SDKits / ExamineX

Issue tracker for ExamineX
https://examinex.online
5 stars 0 forks source link

Collection was modified; enumeration operation may not execute #53

Closed ahertzman closed 2 years ago

ahertzman commented 2 years ago

We are encountering an ExmineX exception that’s quite hard to debug for us. The exception below is frequently present in the log viewer. For our customer this error results in content not being pushed to the Azure Search Index. The only way to resolve the issue is to recycle the app pool.

Is there anything you can think of that can help us debug this issue?

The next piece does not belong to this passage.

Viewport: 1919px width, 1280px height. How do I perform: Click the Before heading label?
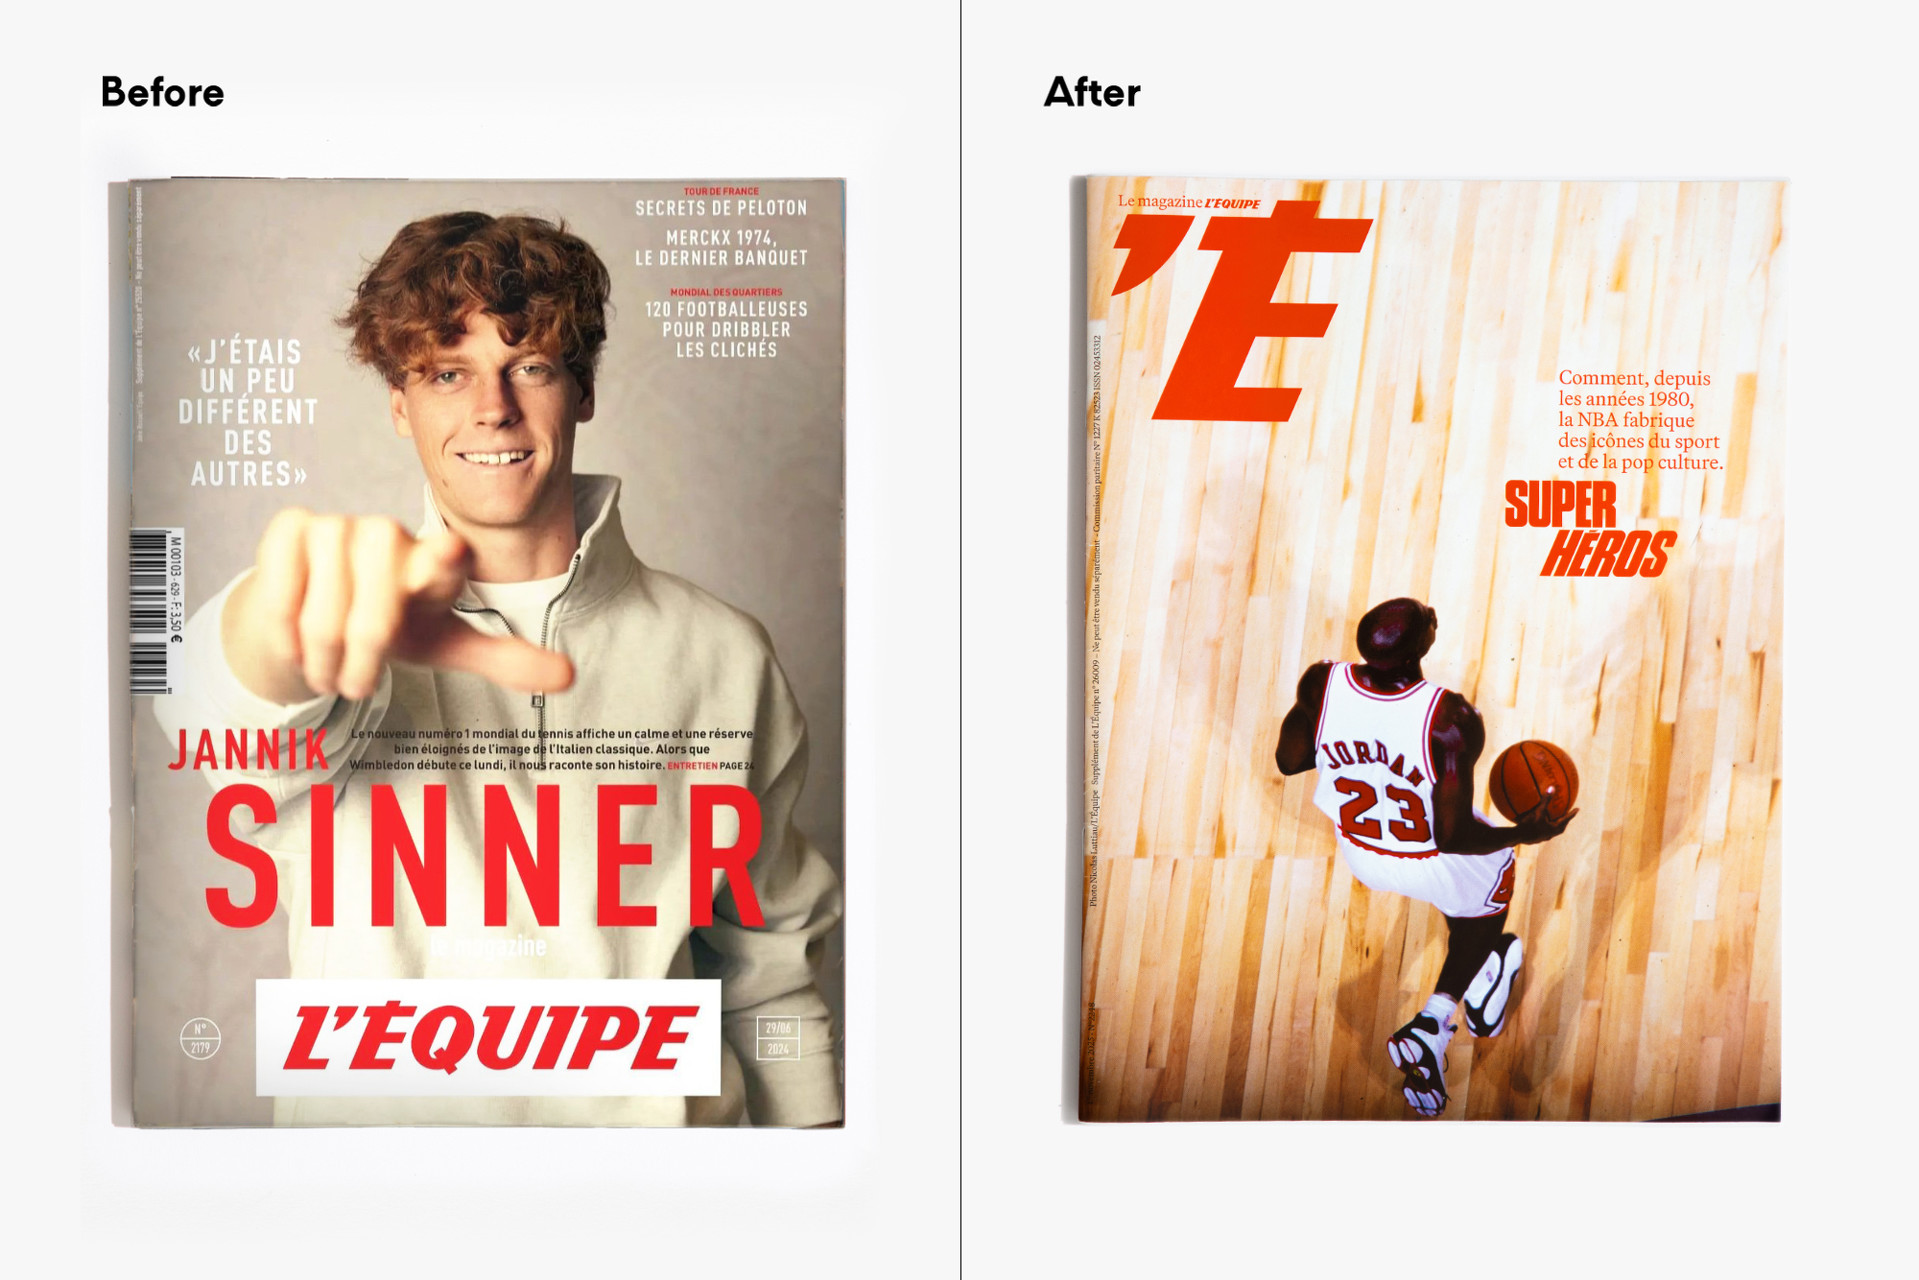[x=162, y=92]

Observations The problem is taking place on the main server within a load balanced setup. There are multiple users actively publishing content from the backoffice. We are manipulating the ValueSet on the TransformingIndexValues event by adding key/values after removing them.

When analyzing the logs, the following events take place before the exception occurs:

Architecture Our project is on a load balanced server environment. The problem occurs on the master/primary instance. We are on a mixed index setup where we have multiple custom Azure Search indexes, but keeping default Umbraco indexes on the local file system.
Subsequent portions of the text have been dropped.